Retrieve audio sample from NvAudioBuf

Please provide complete information as applicable to your setup.

• Hardware Platform (Jetson / GPU) Jetson Nano
• DeepStream Version 6.0
• JetPack Version (valid for Jetson only) 4.6.1

Hello guys,

I’m trying to have an audio application running in python.
Until now I was abble to construct the python bindings to define the NvDsAudioFrameMea, NvBufAudio and NvBufAudioParams.

Similar to what we use to retrieve the frame from a vision app → get_nvds_buf_surface function, I try to wrote my on function to retrieve the audio sample.

        m.def("get_nvds_buf_audio",
              [](size_t gst_buffer, int batchID) {
                  auto *buffer = reinterpret_cast<GstBuffer *>(gst_buffer);
                  GstMapInfo inmap;
                  gst_buffer_map(buffer, &inmap, GST_MAP_READ);
                  auto *inputnvsurface = reinterpret_cast<NvBufAudio *>(inmap.data);
                  gst_buffer_unmap(buffer, &inmap);
                  
                  // int size = sizeof(inputnvsurface->audioBuffers) / sizeof(NvBufAudioParams);
                  // std::cout << "num elemnts: " << size << '\n';
                  // std::cout << "BufAudio batch size: " << inputnvsurface->batchSize << "\n";


                  auto input_surface = inputnvsurface->audioBuffers[batchID];
                  // std::cout << "0 audio buf with batch id: : " << batchID << "\n";
                  // std::cout << "0 audio buf: : " << input_surface.duration << "\n";
                  
                  uint32_t rate = input_surface.rate;
                  uint32_t channels = input_surface.channels;
                  uint32_t bpf = input_surface.bpf;
                  uint32_t data_size = input_surface.dataSize;
                  uint64_t duration = input_surface.duration;
                  auto dtype = py::dtype(
                          py::format_descriptor<unsigned char>::format());

            //       std::cout << "BufAudio num filled: " << inputnvsurface->numFilled << "\n";
            //       std::cout << "BufAudio batch size: " << inputnvsurface->batchSize << "\n";
            //       std::cout << "BufAudio iscontiguius: " << inputnvsurface->isContiguous << "\n";


            //      std::cout << "AudioParams datasize: " << data_size << "\n";
            //      std::cout << "AudioParams bufPTS: " << input_surface.bufPts << "\n";
            //      std::cout << "AudioParams Duration: " << duration << "\n";
            //      std::cout << "AudioParams rate: " << rate << "\n";
            //      std::cout << "AudioParams channels: " << channels << "\n";
            //      std::cout << "AudioParams bpf: " << bpf << "\n";


                  return py::array (dtype,
                                   {data_size,},
                                   {sizeof(unsigned char) * 8},
                                   (const unsigned char *) input_surface.dataPtr,
                                   py::cast(input_surface.dataPtr)
                  );

              },
              "gst_buffer"_a,
              "batchID"_a,
              py::return_value_policy::reference,
              pydsdoc::methodsDoc::get_nvds_buf_surface
        );

I was only able to retrieve a very small amount of data.

Can someone help me out with this?

In the documentation the NvBufAudio.batchSize and NvBufAudio.numFilled as exactly the same description.

NvBufAudio.batchSize value is always 1, but NvBufAudio.audioBuffers can be accessed in other indexes.

The data is not clear.
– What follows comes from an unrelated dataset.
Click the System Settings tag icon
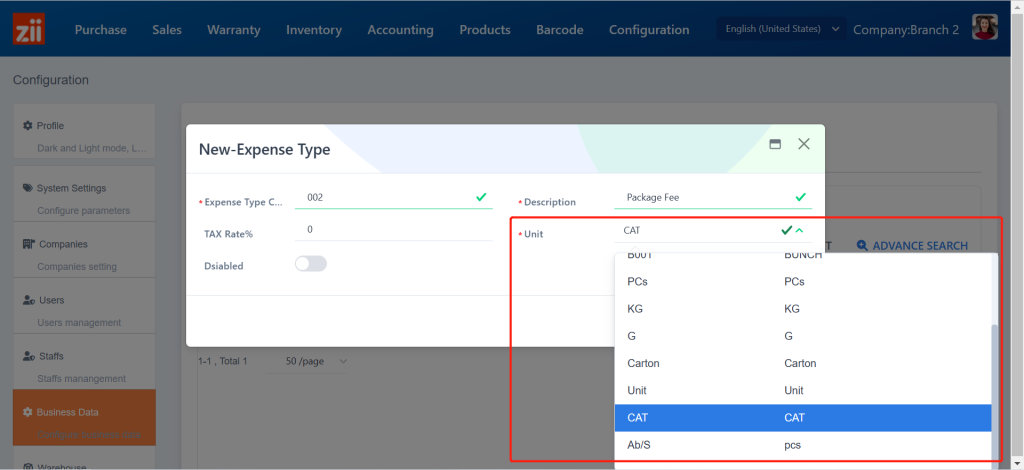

Should we iterate over the NvBufAudio.audioBuffers? Is for that reason that the NvBufAudioParams.dataSize is always 2520?
What is the NvBufAudioParams.duration units? an example of a value is 28571428.

Hope someone can help me with this! Thanks in advance!

It is just normal PCM data Pulse-code modulation - Wikipedia, you know the sample rate, the duration, data type and the bytes per frame, everything is already there. NVIDIA DeepStream SDK API Reference: NvBufAudioParams Struct Reference

What do you mean by “a very small amount of data”?

The iterate number is NvBufAudio.numFilled.

NvBufAudioParams.duration is the duration time in ms.

The data size is the audio frame size, if the data type, sample rate and duration are fixed, the frame size is fixed too.